>>>>>

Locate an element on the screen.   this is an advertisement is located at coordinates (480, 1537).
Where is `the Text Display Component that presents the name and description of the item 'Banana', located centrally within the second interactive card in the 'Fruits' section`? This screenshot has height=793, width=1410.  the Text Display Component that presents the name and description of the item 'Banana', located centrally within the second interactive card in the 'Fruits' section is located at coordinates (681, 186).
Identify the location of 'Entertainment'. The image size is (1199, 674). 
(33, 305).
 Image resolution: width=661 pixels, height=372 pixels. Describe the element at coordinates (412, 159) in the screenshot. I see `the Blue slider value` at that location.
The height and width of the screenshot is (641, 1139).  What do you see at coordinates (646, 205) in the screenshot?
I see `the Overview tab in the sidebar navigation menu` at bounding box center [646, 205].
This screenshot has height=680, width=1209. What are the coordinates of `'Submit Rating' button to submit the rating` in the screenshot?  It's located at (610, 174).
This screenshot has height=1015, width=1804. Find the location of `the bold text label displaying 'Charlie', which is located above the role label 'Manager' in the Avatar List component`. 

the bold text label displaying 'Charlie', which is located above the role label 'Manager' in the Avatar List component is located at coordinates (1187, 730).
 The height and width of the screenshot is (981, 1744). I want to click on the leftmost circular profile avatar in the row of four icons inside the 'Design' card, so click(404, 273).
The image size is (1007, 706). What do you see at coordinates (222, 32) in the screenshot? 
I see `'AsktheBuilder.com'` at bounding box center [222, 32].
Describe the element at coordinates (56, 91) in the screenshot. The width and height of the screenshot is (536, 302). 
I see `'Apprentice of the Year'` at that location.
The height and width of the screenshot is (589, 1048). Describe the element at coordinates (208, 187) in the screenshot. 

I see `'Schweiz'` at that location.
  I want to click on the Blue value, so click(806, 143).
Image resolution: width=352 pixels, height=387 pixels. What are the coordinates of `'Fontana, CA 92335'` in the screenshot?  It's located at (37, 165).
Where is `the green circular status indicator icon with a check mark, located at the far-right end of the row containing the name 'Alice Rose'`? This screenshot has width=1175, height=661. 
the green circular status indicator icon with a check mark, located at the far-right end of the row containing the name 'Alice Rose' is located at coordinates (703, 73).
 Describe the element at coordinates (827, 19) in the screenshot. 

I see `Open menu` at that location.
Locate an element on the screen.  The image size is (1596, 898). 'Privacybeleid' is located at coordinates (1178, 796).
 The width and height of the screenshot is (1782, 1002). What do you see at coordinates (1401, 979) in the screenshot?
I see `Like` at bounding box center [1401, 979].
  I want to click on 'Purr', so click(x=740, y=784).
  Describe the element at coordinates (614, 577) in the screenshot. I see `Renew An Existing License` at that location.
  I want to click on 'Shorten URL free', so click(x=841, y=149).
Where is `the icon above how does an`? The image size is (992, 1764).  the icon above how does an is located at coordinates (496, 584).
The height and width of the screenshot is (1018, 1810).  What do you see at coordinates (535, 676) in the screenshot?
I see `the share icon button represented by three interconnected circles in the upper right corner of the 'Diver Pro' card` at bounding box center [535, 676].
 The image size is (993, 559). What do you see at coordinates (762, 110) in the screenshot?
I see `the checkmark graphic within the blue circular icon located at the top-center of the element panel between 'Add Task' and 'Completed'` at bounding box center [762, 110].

<<<<<

Pick out every line in the records above that contains the word "List", and copy each one.

This screenshot has height=1015, width=1804. Find the location of `the bold text label displaying 'Charlie', which is located above the role label 'Manager' in the Avatar List component`. 
the bold text label displaying 'Charlie', which is located above the role label 'Manager' in the Avatar List component is located at coordinates (1187, 730).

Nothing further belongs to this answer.